Testo di partenza =
La presenza degli
immigrati dell’est a Roma, in particolare degli albanesi, non è
circoscritta agli avvenimenti di questi ultimi tempi, ma un fenomeno
da collegare alla nostra storia: basta pensare che la prima
trasmigrazione di albanesi sul suolo italiano si verificò in
Calabria nel 1448, sotto la guida di Demetrio Reres, per proseguire
poi in Sicilia. La seconda fu tra il 1459 e il 1461, quando Giorgio
Castriota guidò le milizie albanesi in Puglia per difendere il re
Ferdinando.
La più numerosa
invasione di profughi, dietro la spinta dell’oppressione turca, alla
quale seguirono altre di entità minore, avvenne intorno al 1467,
subito dopo la morte del principe Giorgio Castriota, soprannominato
dai suoi nemici Scanderbeg, ossia Alessandro il Grande, che
dal 1443, per oltre 22 anni, si oppose strenuamente all’occupazione
ottomana della
"terra delle aquile".
La presenza albanese è
documentata a Roma nella zona retrostante la chiesa dei SS. Vincenzo
e Anastasio nella piazza di Trevi, nell’interna piazzetta Scaderbeg,
dove sorge un edificio noto esclusivamente per aver ospitato Giorgio
Castriota. La piazzetta, tra l’omonimo vicolo e quello dei Modelli,
è stata probabilmente una delle prime a Roma ad avere un nome
straniero, che i romani corruppero in una forma dialettale dal vago
sentore di bassa macelleria, "Scanna Becchi", come figura in
una pianta del 1614.

Righe di dati =

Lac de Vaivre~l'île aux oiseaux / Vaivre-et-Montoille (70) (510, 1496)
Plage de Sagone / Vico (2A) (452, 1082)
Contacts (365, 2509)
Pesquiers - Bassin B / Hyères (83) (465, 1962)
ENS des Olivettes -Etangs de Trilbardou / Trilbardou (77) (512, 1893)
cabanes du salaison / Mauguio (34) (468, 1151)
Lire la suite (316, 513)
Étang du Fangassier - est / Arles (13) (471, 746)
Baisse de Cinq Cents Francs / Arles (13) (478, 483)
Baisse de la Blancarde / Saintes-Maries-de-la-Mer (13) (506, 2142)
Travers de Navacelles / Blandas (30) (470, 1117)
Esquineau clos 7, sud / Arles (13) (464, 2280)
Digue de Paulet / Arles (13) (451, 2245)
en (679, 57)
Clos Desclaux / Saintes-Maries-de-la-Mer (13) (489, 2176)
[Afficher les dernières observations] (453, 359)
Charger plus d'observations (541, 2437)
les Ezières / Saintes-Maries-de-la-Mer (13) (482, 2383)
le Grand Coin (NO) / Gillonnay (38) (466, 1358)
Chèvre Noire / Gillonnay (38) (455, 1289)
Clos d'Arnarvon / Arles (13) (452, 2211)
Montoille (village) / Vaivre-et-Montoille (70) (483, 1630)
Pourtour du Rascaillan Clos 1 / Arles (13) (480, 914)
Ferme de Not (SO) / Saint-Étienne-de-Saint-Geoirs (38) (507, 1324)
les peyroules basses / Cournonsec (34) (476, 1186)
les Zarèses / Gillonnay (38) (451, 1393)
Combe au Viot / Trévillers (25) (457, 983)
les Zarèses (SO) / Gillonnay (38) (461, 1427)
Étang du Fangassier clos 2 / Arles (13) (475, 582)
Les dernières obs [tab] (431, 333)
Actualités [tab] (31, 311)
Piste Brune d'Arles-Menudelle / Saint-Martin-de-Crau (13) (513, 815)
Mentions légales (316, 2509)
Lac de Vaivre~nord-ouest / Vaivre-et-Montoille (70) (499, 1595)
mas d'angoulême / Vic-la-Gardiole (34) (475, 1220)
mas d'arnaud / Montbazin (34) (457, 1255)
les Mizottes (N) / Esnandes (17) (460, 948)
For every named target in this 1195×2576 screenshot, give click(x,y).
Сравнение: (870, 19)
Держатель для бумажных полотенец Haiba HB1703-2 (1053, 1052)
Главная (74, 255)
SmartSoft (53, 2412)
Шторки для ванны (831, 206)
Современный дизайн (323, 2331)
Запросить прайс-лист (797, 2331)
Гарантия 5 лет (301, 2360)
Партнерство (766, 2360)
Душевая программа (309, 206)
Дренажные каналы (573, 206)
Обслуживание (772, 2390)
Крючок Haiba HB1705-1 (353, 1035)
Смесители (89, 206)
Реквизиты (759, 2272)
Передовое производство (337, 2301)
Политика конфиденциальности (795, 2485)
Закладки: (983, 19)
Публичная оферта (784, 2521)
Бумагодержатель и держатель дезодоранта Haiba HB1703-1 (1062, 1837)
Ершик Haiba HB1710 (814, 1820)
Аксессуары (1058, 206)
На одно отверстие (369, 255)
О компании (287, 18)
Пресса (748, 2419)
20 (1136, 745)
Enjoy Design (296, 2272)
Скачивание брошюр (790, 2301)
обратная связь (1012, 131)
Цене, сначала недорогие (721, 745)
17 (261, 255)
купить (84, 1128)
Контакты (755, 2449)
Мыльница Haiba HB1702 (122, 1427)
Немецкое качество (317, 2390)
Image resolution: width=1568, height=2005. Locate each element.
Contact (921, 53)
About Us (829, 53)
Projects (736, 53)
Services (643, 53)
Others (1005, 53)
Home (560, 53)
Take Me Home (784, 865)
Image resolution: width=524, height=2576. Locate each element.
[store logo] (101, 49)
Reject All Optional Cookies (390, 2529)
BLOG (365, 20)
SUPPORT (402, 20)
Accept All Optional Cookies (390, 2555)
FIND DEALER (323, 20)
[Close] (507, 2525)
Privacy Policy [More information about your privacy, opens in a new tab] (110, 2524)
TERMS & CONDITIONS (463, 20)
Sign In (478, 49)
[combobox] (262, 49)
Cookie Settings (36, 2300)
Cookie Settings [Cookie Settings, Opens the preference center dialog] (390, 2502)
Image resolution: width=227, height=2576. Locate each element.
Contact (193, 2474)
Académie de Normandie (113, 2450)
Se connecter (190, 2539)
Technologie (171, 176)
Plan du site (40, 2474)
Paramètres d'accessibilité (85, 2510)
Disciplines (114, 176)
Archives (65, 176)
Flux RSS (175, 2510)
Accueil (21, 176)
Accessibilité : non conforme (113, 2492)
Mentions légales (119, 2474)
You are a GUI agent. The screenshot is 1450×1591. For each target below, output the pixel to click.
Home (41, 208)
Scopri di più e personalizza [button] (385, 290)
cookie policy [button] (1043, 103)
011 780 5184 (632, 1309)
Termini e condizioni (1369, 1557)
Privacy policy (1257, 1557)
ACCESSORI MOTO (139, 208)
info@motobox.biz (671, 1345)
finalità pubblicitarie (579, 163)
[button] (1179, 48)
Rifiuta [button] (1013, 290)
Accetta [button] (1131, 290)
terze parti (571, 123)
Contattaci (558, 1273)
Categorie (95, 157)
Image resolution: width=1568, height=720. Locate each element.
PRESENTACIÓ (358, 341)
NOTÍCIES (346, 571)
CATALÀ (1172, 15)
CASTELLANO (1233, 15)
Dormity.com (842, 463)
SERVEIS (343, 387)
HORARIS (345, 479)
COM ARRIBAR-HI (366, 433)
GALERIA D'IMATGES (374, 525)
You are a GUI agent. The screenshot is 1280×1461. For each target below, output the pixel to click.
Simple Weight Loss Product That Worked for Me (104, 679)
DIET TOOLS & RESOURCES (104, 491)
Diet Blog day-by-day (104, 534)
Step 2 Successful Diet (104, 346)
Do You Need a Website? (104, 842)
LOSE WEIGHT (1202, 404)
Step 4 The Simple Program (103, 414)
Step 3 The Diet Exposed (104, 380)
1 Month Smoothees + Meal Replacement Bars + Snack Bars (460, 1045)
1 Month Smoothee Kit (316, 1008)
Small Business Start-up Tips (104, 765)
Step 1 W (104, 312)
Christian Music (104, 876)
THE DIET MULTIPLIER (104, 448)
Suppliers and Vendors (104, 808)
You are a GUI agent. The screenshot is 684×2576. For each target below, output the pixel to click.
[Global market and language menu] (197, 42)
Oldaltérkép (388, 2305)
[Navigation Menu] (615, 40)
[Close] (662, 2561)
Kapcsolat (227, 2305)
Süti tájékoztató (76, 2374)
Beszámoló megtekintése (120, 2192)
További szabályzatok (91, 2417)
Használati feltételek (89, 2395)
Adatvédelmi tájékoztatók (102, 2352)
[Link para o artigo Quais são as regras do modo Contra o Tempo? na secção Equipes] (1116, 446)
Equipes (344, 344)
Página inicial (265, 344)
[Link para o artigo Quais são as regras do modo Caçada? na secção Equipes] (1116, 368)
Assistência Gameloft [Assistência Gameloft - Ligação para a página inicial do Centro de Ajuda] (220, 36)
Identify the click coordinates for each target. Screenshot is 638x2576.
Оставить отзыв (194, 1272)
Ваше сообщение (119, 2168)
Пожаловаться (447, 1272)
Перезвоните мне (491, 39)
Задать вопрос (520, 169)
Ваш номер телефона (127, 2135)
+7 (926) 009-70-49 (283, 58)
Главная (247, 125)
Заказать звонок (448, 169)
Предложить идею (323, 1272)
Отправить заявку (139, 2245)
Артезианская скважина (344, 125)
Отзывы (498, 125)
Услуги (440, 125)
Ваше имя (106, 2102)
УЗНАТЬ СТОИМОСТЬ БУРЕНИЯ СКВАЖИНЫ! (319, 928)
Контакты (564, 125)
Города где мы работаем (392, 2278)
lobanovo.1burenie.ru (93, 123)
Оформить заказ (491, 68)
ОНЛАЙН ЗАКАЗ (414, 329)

Da svolgere =
A - Cita dal testo sugli albanesi a Roma il passo compreso tra "La presenza albanese" e "pianta del 1614.", estremi inclusi.
B - Riprendi il testo sugli albanesi a Roma e prosegui a partire dalla sua ultima frase.

Risposte =
A -
La presenza albanese è
documentata a Roma nella zona retrostante la chiesa dei SS. Vincenzo
e Anastasio nella piazza di Trevi, nell’interna piazzetta Scaderbeg,
dove sorge un edificio noto esclusivamente per aver ospitato Giorgio
Castriota. La piazzetta, tra l’omonimo vicolo e quello dei Modelli,
è stata probabilmente una delle prime a Roma ad avere un nome
straniero, che i romani corruppero in una forma dialettale dal vago
sentore di bassa macelleria, "Scanna Becchi", come figura in
una pianta del 1614.

B -
Scanderbeg, nel corso
della sua strenua resistenza all’invasione ottomana, tra il dicembre
del 1466 e la primavera del 1467 venne per la terza volta in Italia
a chiedere aiuti a Paolo II, che elargì 5000 ducati, impegnandosi ad
intervenire presso le corti italiane perché lo aiutassero con uomini
e mezzi. Per volontà del Pontefice fu offerto a Scanderbeg come
dimora palazzo San Marco. Sembra, però, che il principe preferisse
soggiornare presso l’abitazione di un mercante epirota, nel palazzo
che sarà poi conosciuto con il nome di Scanderbeg. Attraverso
i secoli sono sorte tutta una serie di leggende, tra cui quella
dell’obbligo per gli eredi di Scanderbeg di conservare la sua
immagine, dipinta sul medaglione all’ingresso dell’edificio, pena la
perdita del palazzo. Ma non è da escludere che l’edificio fosse
destinato ad accogliere una piccola colonia di albanesi, la prima a
Roma, costituita da profughi e pellegrini fedeli alla religione
cristiana.
Il palazzo conserva
ancora notevoli elementi dell’architettura originaria. Il
medaglione, all’interno di un sovrapporta a targa, reca l’effigie
dello Scanderbeg dipinta a mezzo busto e di profilo, con indosso un
robone rosso ed una stola ricamata in oro e sul capo il tocco
anch’esso rosso. Si deve a tale abbigliamento e all’imponenza della
figura l’equivoco degli abitanti del luogo, che per lungo tempo
hanno indicato, in tutta buona fede, l’edificio come il "Palazzo
del Cardinale", credendo di riconoscere in quel personaggio il
ritratto di un illustre porporato, naturalmente trascurando di
leggere l’iscrizione.
Attualmente è sede del
Museo delle Paste Alimentari.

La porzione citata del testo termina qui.